Washing machines need a hot and cold feed (Most machines are able to run on a cold only supply, but you are asking the machine to heat the water up. This will have been done elsewhere in the house for your domestic hot water so why pay twice!) The hot supply can be taken from most hot water systems but not a single outlet water heater.
Dishwashers mostly run on cold only supply. You need to be as close as possible to the hot and cold supply. The waste from the machines goes into the same waste outlet as your sink, which is joined at some point to your foul (toilet) drainage. It is therefore a good idea if you can be close to your sink outlet also.
You will also need to be near a 13amp socket to plug your washing machine or dishwasher into.
Once you have located a hot and cold feed by tracing the pipes to their respective taps, you must insert a valve to take the water from this pipe to the machine. There are many types of valve available, we will deal with the 4 easiest for DIY installation. For all 4 you will need to turn off the water first.
Top left is a T piece valve that is inserted into the run of the pipe you are working on. The handle is colour coded for hot and cold. The appropriate washing machine hose screws onto the centre section and the handle turns the water on and off. To Insert this type of valve, a section of pipe 18mm long needs to be cut out of your feed pipe. We use a pipe slice for these cuts, this can be seen below and allows you to cut in very tight spaces. You clip it onto the pipe and turn to cut.

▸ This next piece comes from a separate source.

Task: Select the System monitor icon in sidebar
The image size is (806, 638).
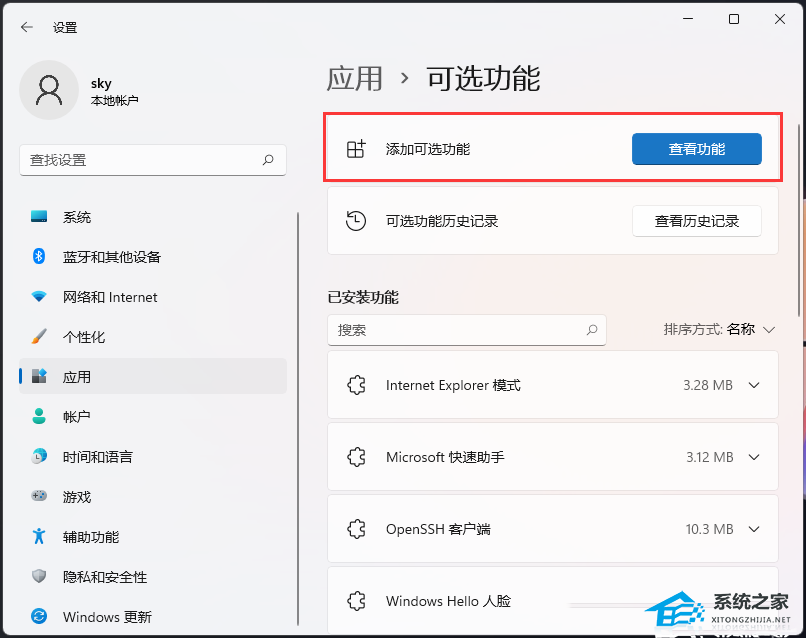Action: click(x=37, y=217)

The blade is on a spring inside. The nuts and olives need to be unscrewed from the valve and placed over each end of the cut pipes (which should be cleaned thoroughly and only copper should be seen). The valve is then inserted for which you will need some "give" on the pipe and it may be necessary to remove one section from the tap to allow this movement. When the valve is on, the nuts are tightened onto it, compressing the olives (small brass rings) into the seat of the valve. The washing machine hose is then screwed onto the outlet of the valve. Check the black rubber washer is inside the plastic nut of the hose.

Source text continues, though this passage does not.